Novari drew away a little, her lips inches from his. She tapped his shoulder, closer to his collarbone. "Skinner isn't my problem," she said, running a finger over his neck, up to his jaw. "And you know I have a thing for authority."
He searched her eyes. "Back up. We'll talk."
So now he wanted to talk, now he wanted to back up and calm down, now that he realized she was, in fact, still the boss.
"Make me forget, Jon," she whispered to him.
"I can't do that for you, Novari. I'm not him."
"But you wish you were," she replied. "You want to be him almost as much as I want him back. So let's both get what we want. You be him for me."
"You're drunk," he breathed. "You're drunk and you're going to regret this."
Novari lifted her chin to look into his eyes. "I'm no stranger to regret," she said.
He dropped his eyes. His confidence, his breezy seriousness, it morphed so quickly to the lust he'd gotten so good at hiding.
"Do it," Novari told him.
"Don't turn me into this," he begged softly. In his mind, she was a Siren, a manipulator of his very thoughts. He didn't know she was none of those things. This was simply a game she excelled at and he fell for.
"You said it yourself, Jon. I don't control you." She knew he'd give in. If she opened up that world to them, painted a pretty picture with her pretty eyes, they always did. It would forever be her fault, the cunning seductress. It was never their fault for making the first move, it was hers for making them make it.
He took no more deliberation, no more begging. He kissed her like he'd been waiting months to do it. He'd changed his mind like he'd never had to change it.
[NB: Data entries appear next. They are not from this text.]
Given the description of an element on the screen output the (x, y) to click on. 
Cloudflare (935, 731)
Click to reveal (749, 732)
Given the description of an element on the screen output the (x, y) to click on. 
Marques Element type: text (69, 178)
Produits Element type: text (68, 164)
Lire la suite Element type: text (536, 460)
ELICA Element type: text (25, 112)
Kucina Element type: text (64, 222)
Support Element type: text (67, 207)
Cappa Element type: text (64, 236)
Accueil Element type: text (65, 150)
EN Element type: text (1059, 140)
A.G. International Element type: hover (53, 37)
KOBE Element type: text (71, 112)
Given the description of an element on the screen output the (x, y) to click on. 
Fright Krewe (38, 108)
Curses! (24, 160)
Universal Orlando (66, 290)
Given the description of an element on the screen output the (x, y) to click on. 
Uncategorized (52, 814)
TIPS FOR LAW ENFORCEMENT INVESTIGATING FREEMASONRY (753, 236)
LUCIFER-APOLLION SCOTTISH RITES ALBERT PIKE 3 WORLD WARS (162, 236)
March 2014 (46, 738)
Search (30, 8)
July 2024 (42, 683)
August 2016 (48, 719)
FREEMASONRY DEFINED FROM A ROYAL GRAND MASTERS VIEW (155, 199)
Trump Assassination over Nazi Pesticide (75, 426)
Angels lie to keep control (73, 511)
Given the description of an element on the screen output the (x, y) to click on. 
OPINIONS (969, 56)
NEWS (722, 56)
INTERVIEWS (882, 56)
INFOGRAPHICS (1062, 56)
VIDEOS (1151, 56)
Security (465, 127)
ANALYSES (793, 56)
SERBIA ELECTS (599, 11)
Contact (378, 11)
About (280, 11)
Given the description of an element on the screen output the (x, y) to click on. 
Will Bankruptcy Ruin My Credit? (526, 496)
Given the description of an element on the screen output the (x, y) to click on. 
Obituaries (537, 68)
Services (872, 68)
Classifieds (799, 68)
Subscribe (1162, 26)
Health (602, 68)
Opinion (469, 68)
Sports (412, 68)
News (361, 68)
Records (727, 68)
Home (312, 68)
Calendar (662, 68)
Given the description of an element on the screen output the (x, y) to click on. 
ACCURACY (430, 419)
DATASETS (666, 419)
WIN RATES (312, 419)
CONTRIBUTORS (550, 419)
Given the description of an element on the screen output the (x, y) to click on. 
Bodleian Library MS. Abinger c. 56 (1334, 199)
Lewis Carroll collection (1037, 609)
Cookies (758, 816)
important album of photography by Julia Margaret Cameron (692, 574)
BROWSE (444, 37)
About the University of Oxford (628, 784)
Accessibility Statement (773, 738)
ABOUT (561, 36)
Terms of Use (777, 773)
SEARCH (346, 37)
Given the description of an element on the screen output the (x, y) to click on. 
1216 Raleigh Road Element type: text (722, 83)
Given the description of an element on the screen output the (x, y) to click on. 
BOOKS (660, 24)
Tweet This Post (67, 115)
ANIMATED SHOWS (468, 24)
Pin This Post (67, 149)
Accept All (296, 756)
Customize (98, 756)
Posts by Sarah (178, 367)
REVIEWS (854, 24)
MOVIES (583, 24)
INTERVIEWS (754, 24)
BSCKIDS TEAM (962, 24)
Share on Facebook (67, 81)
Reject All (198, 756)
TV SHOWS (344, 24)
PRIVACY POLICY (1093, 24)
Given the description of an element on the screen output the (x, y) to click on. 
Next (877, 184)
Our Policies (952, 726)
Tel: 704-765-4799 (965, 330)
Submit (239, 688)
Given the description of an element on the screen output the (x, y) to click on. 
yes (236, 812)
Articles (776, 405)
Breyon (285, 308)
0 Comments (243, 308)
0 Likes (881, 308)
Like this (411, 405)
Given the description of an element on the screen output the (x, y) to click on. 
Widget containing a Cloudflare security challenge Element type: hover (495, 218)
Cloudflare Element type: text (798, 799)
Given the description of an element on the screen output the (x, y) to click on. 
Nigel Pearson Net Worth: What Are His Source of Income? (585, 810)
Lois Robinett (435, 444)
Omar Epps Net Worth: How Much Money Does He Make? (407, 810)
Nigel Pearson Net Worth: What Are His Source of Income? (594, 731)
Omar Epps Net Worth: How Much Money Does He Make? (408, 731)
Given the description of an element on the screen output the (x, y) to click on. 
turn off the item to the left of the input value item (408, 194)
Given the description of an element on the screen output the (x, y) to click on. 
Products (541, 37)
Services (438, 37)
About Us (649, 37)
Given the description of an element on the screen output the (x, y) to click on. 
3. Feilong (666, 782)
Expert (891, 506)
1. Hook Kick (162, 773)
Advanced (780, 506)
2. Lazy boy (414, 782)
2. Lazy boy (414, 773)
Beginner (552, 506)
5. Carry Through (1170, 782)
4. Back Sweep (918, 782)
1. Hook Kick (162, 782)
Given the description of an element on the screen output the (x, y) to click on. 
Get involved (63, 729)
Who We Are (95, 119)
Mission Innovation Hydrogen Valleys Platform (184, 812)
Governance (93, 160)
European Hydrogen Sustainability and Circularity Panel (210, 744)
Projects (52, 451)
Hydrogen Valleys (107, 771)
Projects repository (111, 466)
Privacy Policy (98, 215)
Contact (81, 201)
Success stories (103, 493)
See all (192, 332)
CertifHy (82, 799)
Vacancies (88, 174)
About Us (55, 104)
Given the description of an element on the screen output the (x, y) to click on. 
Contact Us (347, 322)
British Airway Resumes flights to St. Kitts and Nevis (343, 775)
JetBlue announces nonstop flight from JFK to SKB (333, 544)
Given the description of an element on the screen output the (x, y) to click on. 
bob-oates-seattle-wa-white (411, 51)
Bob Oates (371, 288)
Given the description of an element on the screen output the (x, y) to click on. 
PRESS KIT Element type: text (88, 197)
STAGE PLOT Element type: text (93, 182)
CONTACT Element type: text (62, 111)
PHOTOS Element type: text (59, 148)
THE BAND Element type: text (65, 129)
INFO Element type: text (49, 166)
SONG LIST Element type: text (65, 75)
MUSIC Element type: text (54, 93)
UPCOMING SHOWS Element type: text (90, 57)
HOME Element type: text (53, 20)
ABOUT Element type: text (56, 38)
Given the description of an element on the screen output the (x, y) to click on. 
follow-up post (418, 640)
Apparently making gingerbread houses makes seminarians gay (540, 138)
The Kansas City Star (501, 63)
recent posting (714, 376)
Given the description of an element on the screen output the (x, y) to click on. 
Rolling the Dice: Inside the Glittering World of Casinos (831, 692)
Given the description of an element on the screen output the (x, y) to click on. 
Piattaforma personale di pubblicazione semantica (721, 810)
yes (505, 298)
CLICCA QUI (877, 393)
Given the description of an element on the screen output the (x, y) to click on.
He tasted like blood, and he smelled like the slimy puddle she'd thrown him in, but maybe that was for the best. Maybe candle wax and linen were just too far away, maybe this was her new reality.
She could stop him, but she didn't want to. She wanted to inflict this disgusting heartbreak on him. She wanted to break him like someone else had broken her. It didn't matter if it was the right thing or even something that would benefit her in the end. She just wanted to feel.
She tucked her fingers under his shirt, and he lifted his arms. He made no complaints, showed no restrain. His act was just that.
Novari pushed him back towards his room. He stumbled, his authoritative manners dissolved the same way they always had. The way they almost always did.
She gave him a smile, sliding her fingers over his waist. "Can I call you Vallin, Jon?" she asked, running a finger down his chin. "Do you mind?"
"You're sick," he whispered back. "You're so sick."
Novari shut his door behind her with her foot. "I'm more than that, I've lost my damn mind. It's what love does to people, Jon. You'll see."
He didn't answer, his breathing shallow and distracted. He fell to the bed under her, his movements reminiscent of his true age rather than the one he played at. Both their ages, both their youth.
The anger wouldn't stop building. Slint didn't do this like Bardarian had. This would not heal her or put her on track to normalcy again. She knew it, but this was the only thing she had control over in her life. The only thing she could rip into pieces and tear apart from the inside. That was all she really wanted.
To break someone likeBardarian had broken her.